Start of MATERIAL FOR THIS TASK
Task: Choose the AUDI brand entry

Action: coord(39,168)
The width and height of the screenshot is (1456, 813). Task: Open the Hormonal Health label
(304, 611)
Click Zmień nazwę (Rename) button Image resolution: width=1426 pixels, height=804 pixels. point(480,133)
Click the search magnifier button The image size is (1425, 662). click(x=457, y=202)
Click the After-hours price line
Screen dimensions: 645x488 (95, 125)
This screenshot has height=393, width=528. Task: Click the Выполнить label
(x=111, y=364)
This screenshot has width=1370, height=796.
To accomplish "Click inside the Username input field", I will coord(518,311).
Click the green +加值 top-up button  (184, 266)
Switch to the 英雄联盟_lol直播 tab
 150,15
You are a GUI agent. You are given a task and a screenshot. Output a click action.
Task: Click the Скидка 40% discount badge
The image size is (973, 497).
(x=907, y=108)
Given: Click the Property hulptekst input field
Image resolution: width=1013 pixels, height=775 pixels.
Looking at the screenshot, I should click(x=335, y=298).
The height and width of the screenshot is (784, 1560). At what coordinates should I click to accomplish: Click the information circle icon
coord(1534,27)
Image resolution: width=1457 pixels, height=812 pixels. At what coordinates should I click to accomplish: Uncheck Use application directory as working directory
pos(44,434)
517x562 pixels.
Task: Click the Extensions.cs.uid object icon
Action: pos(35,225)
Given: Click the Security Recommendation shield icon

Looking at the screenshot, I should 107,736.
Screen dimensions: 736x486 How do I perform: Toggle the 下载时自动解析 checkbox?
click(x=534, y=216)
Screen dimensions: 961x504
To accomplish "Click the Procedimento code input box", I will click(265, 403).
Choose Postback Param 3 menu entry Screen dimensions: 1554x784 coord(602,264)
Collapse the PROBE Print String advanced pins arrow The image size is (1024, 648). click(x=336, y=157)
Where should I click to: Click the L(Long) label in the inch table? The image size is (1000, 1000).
End of MATERIAL FOR THIS TASK
### TASK INSTRUCTIONS
Edit the lines starting with the one containing "The height and" and going on through the one containing "coord(1534,27)", changing "information circle icon" to "info icon" and leaving everything else as it is. Give back only those lines.

### TASK RESPONSE
The height and width of the screenshot is (784, 1560). At what coordinates should I click to accomplish: Click the info icon
coord(1534,27)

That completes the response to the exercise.